Autodesk has had interest from Map3D customers who want to use the FDO PostGIS provider to access and edit data using Map3D and other products.

These customers have not been able to use this provider reliably with Map3D. We had a close look at the provider code to determine what work would be needed to complete the implementation of schema and edit support and fix other issues. Unfortunately, we found that the provider as it stands today requires a lot of work to complete the implementation of required FDO interfaces and to add good unit test coverage. Things that still need a fair bit of work include:

· Creating new schema and new datastore
· Spatial filter handling
· Huge memory leaks on insert.
· Not all schema commands are implemented.
· Enable and fix transaction support.
· Constraint and default values support.
· Lots of TODOs spread all over the code
· Virtually no unit tests exist.

We looked at the level of effort needed to complete that work. It was quite high. So, we looked at an alternative. There exists an earlier open source community code base for a PostGIS provider that was started a couple of years ago but not finished. That code base used the generic rdbms framework that is shared with the SQL Server Spatial, MySQL, and ODBC providers. Most of the schema processing is handled with that shared code. We spent some time working with the current provider and the other code base to determine the most efficient way to get to a completed provider that would be robust, perform well, and be maintainable.

In the end, we determined that taking the earlier code base, adding support for the recent fdo interface changes, and completing other parts that weren’t finished would take much less time.
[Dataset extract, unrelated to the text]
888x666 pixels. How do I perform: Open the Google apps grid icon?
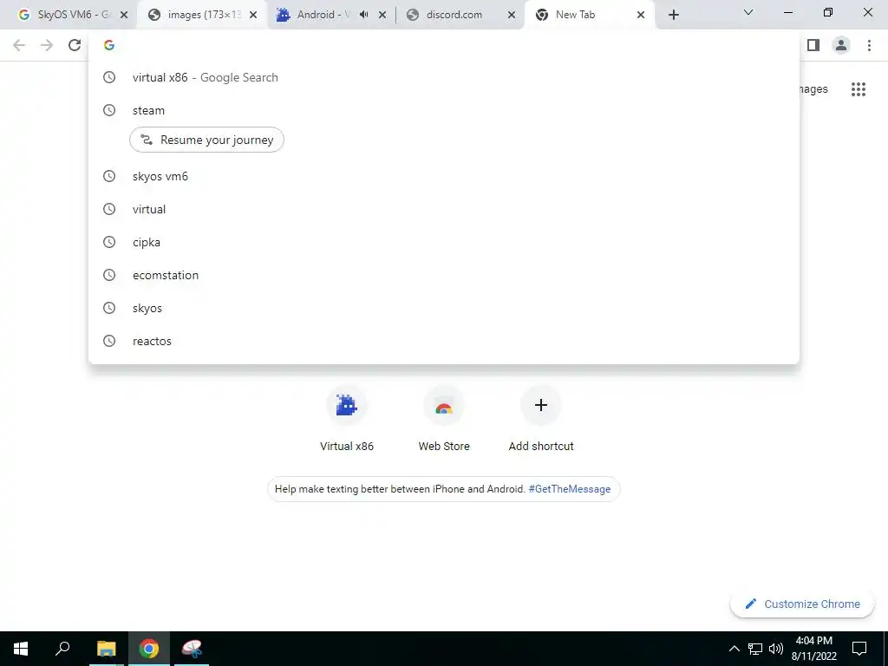coord(858,89)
Also, based on performance comparisons, we would get something that was much faster on inserts and selects, e.g. the select performance is about six times faster and schema describe is about three times faster. We couldn’t compare insert times very well because the current provider kept crashing after a certain point and we couldn’t insert a large number of features.

So, what we would like to do is complete our work to get a working PostGIS provider and then replace the current open source code with our new copy. Note that we plan to use native PostGIS schema without adding additional metadata tables just as the current provider does. It will be able to read any schemas created by the current version of the provider and itself will generate generic PostGIS schemas.

We’ll need to submit an RFC for this, but we wanted to get this information out to you ahead of time.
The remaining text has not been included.